Skip to content

fix: lazy polars import for Ivy Bridge CPU compatibility#117

Open
LuJiansen wants to merge 1 commit into
mcvickerlab:masterfrom
LuJiansen:fix/ivy-bridge-compat
Open

fix: lazy polars import for Ivy Bridge CPU compatibility#117
LuJiansen wants to merge 1 commit into
mcvickerlab:masterfrom
LuJiansen:fix/ivy-bridge-compat

Conversation

@LuJiansen

Copy link
Copy Markdown

Problem

On Intel Ivy Bridge CPUs (Xeon E5-2670 v2), the polars-runtime-32 shared library crashes with Illegal instruction because it is compiled with AVX2/AVX-512 instructions that these CPUs lack. This affects both wasp2-map make-reads and wasp2-count count-variants.
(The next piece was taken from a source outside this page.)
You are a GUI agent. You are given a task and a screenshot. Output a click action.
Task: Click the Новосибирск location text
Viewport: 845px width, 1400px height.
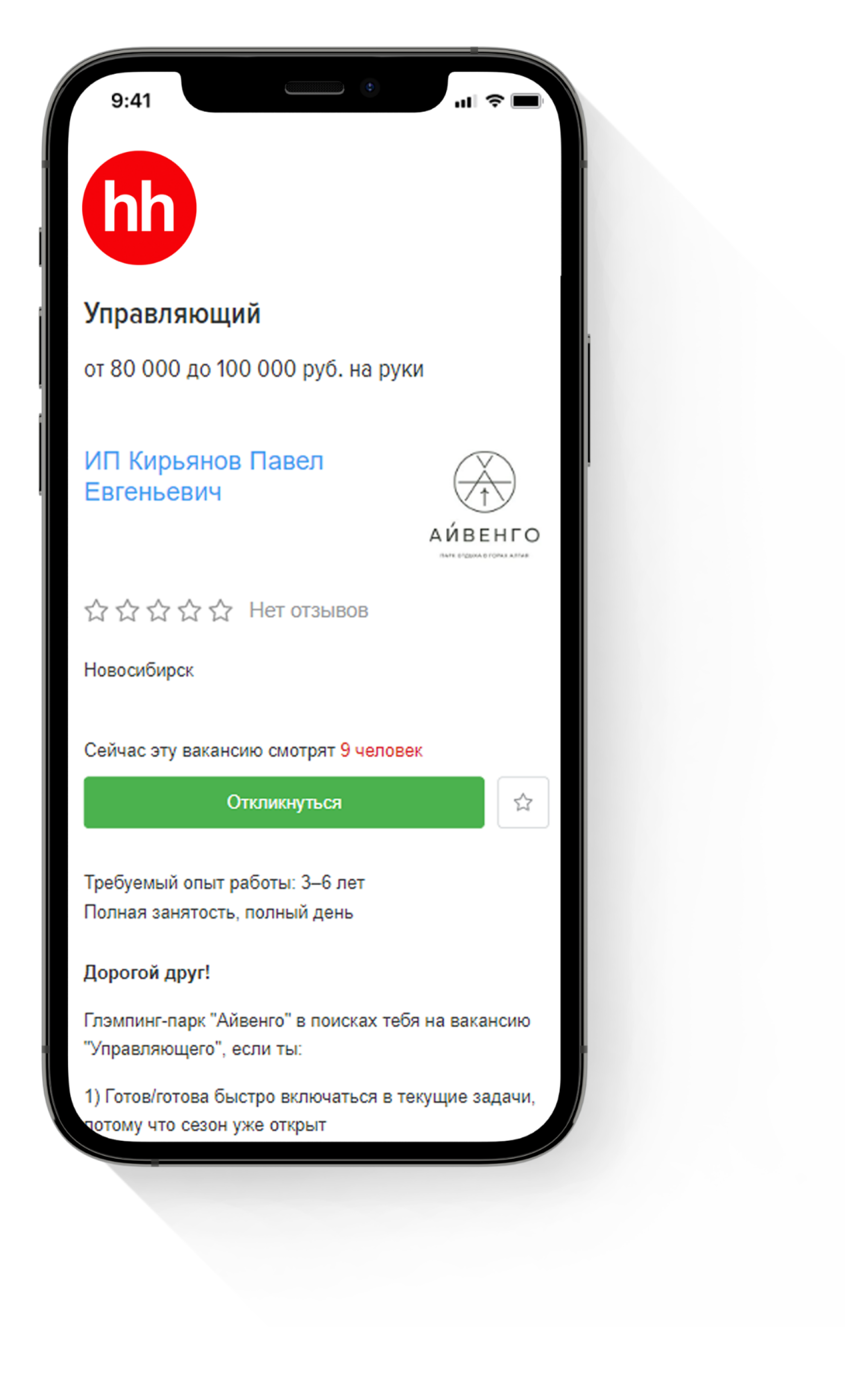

Clusters with mixed CPU architectures (Ivy Bridge + Haswell in the same Slurm partition) cannot use --constraint to avoid these nodes.

Solution

Make polars imports lazy — move import polars as pl from module top-level into the functions that actually use polars. Add TYPE_CHECKING guards so static analysis can still resolve pl.DataFrame annotations without triggering a runtime import.

For count-variants (the most common counting path), add a polars-free alternative make_count_df_no_polars() using pure Python csv + the existing Rust BamCounter.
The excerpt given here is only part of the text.